▶ _EXTRAIT DU DOCUMENT_

+ + + + + + +

Je sais qui a tenu ces propos, là n’est pas la question, ils sont à la portée de tous sur les écrans, ils peuvent faire la joie des imbéciles, ils doivent indigner les autres. En tous cas, ils font réfléchir. Car la question a été mise à l’ordre du jour il y a mille ans et plus, bien avant le déclenchement du conflit au Proche-Orient.

 

 En gros et pour faire court : tous les prétextes (1) sont bons pour faire du juif le responsable de tous les malheurs du monde. Accusé de tout et de son contraire : propagateur de la peste noire (2), usurier, détenteur du capital, apôtre du communisme, responsable du chômage, dissimulateur, errant, il est nulle part et partout, cosmopolite, comploteur (3), il porte un nom bizarre en tous cas pas de chez nous. C’est en Allemagne dans les années trente qu’il fut le plus représenté. Je veux dire en images, avec un nez crochu, des griffes au bout des doigts qui enserraient le monde. C’étaient des caricatures bien sûr, qui curieusement, à l’époque n’ont pas indigné grand monde. Le personnage a rendu bien des services à plein de gens : aux dirigeants et actionnaires des groupes industriels, surtout ceux qui produisaient le matériel de guerre,  producteurs aussi de fil de fer barbelé et de produits chimiques, aux politiciens d’alors qui s’appelaient « nationaux-socialistes » et qui avaient à cœur de rendre leur patrie aux âmes bien nées, aux gens du terroir, aux gens du cru (4). Bref, si le juif n’avait pas existé, il aurait fallu l’inventer. C’est d’ailleurs ce qui a été fait : des millions de gens, d’enfants surtout, ont appris qu’ils étaient juifs. Des gens qui n’avaient jamais posé le pied dans une synagogue apprenaient qu’ils étaient juifs. Des gens qui ne savaient pas ce que c’était apprenaient qu’ils l’étaient. Les autorités d’alors se montrèrent sur ce sujet extrêmement minutieuses, jusqu’à effectuer des recherches généalogiques compliquées. Quand je dis « les autorités », j’entends des deux côtés du Rhin. Voyez, on critique toujours la nonchalance des Français en montrant l’exemple allemand, sa rigueur, son goût pour l’ordre et les choses bien faites, eh bien le « Made in France » existe aussi, du moins il existait dans les années quarante.

+ + + + + + +

▶ _PROBLÈMES À RÉSOUDRE_
a: Dans l'extrait sur l'antisémitisme, relevez chaque mot ou groupe de mots immédiatement suivi d'un appel de note numéroté, avec son numéro.
b: Recopiez le passage de l'extrait sur l'antisémitisme qui débute par les mots « Je sais qui » et s'achève par « conflit au Proche-Orient. ».

+ + + + + + +

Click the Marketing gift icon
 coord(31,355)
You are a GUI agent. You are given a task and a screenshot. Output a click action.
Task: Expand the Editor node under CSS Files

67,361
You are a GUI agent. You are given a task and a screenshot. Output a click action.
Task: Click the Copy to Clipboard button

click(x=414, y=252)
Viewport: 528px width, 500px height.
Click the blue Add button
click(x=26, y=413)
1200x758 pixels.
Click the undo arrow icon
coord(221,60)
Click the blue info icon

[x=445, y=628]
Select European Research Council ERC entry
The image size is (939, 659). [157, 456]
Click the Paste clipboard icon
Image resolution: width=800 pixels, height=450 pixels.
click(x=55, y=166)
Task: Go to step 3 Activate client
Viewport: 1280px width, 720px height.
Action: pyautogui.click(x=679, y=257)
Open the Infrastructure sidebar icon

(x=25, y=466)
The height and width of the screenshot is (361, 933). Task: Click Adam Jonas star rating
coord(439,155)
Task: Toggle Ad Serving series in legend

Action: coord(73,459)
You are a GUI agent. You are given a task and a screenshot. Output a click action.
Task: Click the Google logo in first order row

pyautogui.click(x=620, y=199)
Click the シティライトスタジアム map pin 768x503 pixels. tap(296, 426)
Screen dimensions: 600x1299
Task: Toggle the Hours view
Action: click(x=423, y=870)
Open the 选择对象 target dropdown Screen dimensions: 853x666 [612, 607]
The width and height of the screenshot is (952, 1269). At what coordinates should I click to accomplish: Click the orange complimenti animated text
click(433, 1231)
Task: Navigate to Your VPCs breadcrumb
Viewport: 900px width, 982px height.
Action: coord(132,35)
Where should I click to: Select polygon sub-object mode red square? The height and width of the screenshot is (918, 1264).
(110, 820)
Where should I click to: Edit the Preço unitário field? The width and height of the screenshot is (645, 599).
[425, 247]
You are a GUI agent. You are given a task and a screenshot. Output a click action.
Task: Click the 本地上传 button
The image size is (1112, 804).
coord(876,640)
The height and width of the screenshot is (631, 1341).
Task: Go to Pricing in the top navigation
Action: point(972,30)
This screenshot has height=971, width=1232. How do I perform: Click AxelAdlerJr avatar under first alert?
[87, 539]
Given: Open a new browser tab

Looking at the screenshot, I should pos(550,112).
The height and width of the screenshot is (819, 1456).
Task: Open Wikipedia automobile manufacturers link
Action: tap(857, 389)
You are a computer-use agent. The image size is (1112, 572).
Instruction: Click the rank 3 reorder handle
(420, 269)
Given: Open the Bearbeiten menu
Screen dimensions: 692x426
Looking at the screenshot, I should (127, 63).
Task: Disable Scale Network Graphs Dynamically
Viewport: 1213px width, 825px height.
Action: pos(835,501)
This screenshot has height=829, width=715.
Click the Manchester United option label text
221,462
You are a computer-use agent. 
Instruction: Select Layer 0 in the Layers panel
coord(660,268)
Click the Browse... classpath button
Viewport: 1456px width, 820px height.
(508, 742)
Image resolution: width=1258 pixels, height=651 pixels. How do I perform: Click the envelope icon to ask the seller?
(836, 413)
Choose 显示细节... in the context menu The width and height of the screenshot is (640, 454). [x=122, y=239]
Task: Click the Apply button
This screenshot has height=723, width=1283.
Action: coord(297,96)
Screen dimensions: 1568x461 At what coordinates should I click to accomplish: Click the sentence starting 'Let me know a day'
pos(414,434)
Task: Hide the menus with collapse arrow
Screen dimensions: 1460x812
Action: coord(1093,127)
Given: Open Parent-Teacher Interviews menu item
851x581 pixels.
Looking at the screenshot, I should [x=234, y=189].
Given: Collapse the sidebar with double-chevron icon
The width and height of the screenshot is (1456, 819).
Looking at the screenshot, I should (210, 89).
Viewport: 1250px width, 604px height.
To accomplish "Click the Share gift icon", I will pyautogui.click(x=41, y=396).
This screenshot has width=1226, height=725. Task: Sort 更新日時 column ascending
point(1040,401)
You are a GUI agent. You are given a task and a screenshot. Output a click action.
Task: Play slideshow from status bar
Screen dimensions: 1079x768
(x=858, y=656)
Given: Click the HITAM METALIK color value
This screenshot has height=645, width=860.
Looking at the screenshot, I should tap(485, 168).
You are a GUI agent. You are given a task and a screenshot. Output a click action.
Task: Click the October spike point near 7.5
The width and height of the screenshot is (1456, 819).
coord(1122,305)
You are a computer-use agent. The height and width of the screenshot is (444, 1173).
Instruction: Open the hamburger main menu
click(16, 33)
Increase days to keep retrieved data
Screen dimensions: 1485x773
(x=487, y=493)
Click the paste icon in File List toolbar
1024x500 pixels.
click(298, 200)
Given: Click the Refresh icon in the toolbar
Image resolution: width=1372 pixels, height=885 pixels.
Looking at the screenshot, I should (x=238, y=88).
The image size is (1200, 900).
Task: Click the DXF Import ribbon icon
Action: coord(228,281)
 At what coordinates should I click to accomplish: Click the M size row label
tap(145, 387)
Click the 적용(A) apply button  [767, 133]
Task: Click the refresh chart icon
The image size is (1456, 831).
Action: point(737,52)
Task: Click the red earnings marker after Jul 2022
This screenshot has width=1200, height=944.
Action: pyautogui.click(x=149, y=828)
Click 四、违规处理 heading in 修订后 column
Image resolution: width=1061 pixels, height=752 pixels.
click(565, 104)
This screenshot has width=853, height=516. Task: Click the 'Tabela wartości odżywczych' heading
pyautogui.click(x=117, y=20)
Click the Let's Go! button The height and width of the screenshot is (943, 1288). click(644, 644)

+ + + + + + +

▶ _RÉPONSES ATTENDUES_
a:
prétextes (1)
peste noire (2)
comploteur (3)
gens du cru (4)

b:
Je sais qui a tenu ces propos, là n’est pas la question, ils sont à la portée de tous sur les écrans, ils peuvent faire la joie des imbéciles, ils doivent indigner les autres. En tous cas, ils font réfléchir. Car la question a été mise à l’ordre du jour il y a mille ans et plus, bien avant le déclenchement du conflit au Proche-Orient.